INSTRUCTION 1:
Condense the paragraph in the essay on personality that begins "Egoic personality represents the level" into a bulleted list that keeps its main facts.
INSTRUCTION 2:
According to the essay on personality, what three things make up the minds and lower personalities of people, held together by a rudimentary observer?

SOURCE:
--- --- ---

Evolution from Lower to Higher Personality

Evolution from Lower to Higher Personality The alignment and unification of our personality with our true self is an important aspect of the spiritual path. If our personality remains unintegrated, it will interfere with the proper embodiment of our soul, and our psychological tendencies will distract us from our internal evolution.

What is personality? It can be likened to a hologram, a complex psychological self that is constantly being recreated by our subconscious mind, which projects an image of our human identity both to ourselves and to others. In order to transform this hologram, we must bring consciousness to it so that it can begin to evolve into our higher personality. Higher personality is one which is aligned with the light of our soul.

Despite the common misconception that enlightenment dissolves personality, personality cannot and should not be eliminated. Without personality, we could not exist or function on the human level. Personality has its place in our existence in the relative realm, is an important aspect of our spiritual evolution, and should become a positive and transparent expression of our divine self.

Dimension of Lower Personality

Lower personality is dominated by the acquired conditioning and underlying belief systems of the collective me. It has no connection to one’s individuality. In other words, there is no link between lower personality and essence-me. People appear to be autonomous and unique beings who are responsible for their own existence on the surface, but when we look inside their consciousness, we see that they are no more than mildly personalized variations of the collective mind. They are not in control of their thinking processes, and who they think they are is determined by unconscious impulses and fragmented fluctuations of the subconscious mind. Their minds and lower personalities are comprised of a bundle of acquired memories, conditionings, and mental impressions held together by a rudimentary observer which gives them the illusion of being in control of their lives.

A collective me lives in a dream, or more aptly described, a nightmare. It is born into a dream, and it dies in a dream. It truly lives a ghost’s life, the life of a phantom, as a psychological hologram of personality held together by an essence-me that is unconscious of itself. It is no wonder that after analyzing the human mind, Buddhist thinkers concluded that there is no self. Their mistake was to think that there is no self in the awakened reality either. The collective me has no self because it is too unconscious to have one. We acquire a clear, solid sense of self through our conscious evolution into our higher subjectivity.

Collective Personality

Lower personality is experienced in the pre-individual consciousness before our me has awakened. It is comprised of two levels, or stages: collective personality and egoic personality. As the name implies, at the level of collective personality, a person is entirely collective. The difference between two collective personalities is purely circumstantial. For example, a German collective personality is different to a Japanese one because they have been born into and shaped by different sets of national and cultural circumstances; they have developed in different regions of collective consciousness. Collective personality is characterized by undeveloped intelligence and no access to even basic free will, because such people are totally ruled by their subconscious minds. A collective personality appears to be making choices, but these choices are entirely conditioned, rather than being linked to any level of conscious intelligence.

Egoic Personality

Egoic personality represents the level of lower personality where the mind is becoming more developed. Here, one gains a modicum of free will. The passage from collective personality to egoic personality still takes place within collective me, but at this stage, collective me begins to develop a center of ego, the observer. There are many levels within egoic personality, from the very basic to the much more sophisticated. Egoic personality is reflected in science, philosophy, and art, because at this stage, we start to wonder about life, question reality, seek understanding and purpose and develop a philosophy of life. Such a personality gradually begins to look for a higher meaning to its existence. While at its basic stages egoic personality is almost indistinguishable from collective personality, the more evolved levels of egoic personality are able to develop higher personal qualities, such as discrimination, strength, and compassion.

--- --- ---

DATA SECTION:

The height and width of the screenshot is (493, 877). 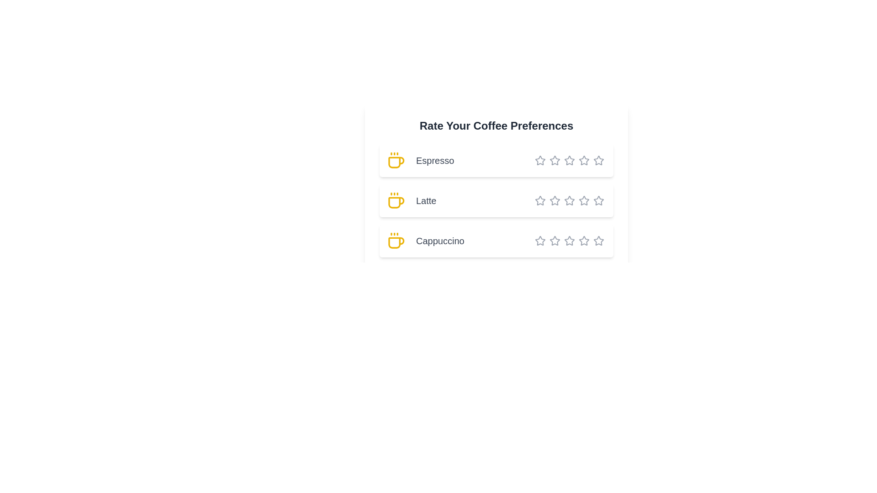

--- --- ---

TASK RESULT 1:
- Egoic personality is the level of lower personality where the mind grows more developed and gains a modicum of free will.
- The shift from collective to egoic personality still happens within collective me, which now starts to develop a center of ego, the observer.
- Egoic personality has many levels, from very basic to much more sophisticated.
- It shows up in science, philosophy, and art, as people begin to wonder about life, question reality, seek understanding and purpose, and form a philosophy of life.
- It gradually starts looking for a higher meaning to its existence.
- At its basic stages it is almost indistinguishable from collective personality. Its more evolved levels can develop higher personal qualities such as discrimination, strength, and compassion.

TASK RESULT 2:
- Acquired memories
- Conditionings
- Mental impressions